Aptly enough, Judge Russell stated:
“The Court will not be lured into reviewing the merits of the
Panel's decision.” (Opinion at 51). The Court proceeded to rebuke
Questar's sufficiency challenge after a careful review of the
appropriate controlling precedent and standard of review for Motions
to Vacate. Judge Russell cited a fundamental tenet on this point:
“The Supreme Court and this Circuit have both admonished courts
that “as long as the arbitrator is even arguably construing or
applying the contract [to arbitrate] and acting within the scope of
his authority, that a court is convinced he committed a serious error
does not suffice to overturn his decision”; accordingly, “courts
must refrain from reversing an arbitrator simply because the court
disagrees with the result or believes the arbitrator made a serious
legal or factual error.” Misco, 484 U.S. At 38; Salvay,
442 F.3d at 476.
(Opinion at 56).
Finally, the Court evaluated Questar's
Motion to Vacate under the Sixth Circuit's “manifest disregard of
the law” standard. This analysis bore no fruit for Questar either.
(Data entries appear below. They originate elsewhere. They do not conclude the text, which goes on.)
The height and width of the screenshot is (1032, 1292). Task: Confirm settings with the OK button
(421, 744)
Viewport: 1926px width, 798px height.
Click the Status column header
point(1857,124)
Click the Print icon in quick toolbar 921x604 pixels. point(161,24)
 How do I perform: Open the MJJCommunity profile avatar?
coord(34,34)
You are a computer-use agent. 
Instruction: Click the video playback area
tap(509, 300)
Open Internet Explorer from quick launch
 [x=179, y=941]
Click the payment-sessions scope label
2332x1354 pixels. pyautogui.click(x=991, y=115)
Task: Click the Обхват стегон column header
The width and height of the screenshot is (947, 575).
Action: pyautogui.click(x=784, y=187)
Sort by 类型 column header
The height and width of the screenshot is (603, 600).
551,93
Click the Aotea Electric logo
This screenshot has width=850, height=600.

Judge Russell cited Coffee Beanery, Ltd. v. WW L.L.C., 300
F.App'x 415 (6th Cir. 2008) for the proposition that
vacatur is only appropriate under this standard if “the decision
[flies] in the face of clearly established precedent.” Id.
at 418. (Opinion at 57). The Court also made the insightful
distinction between a manifest disregard of the law, and the
manifest disregard of fact that Questar was essentially
peddling. (Opinion at 58-59).
The attorneys at Cosgrove Law Group,
LLC spent approximately five (5) months briefing the various
post-Award issues in this matter. In doing so, they reviewed dozens
upon dozens of FAA and vacatur opinions. Judge Russell's Opinion in
this matter may be the most thorough and instructive. You would be
remiss not to digest it and save it if you practice in this area.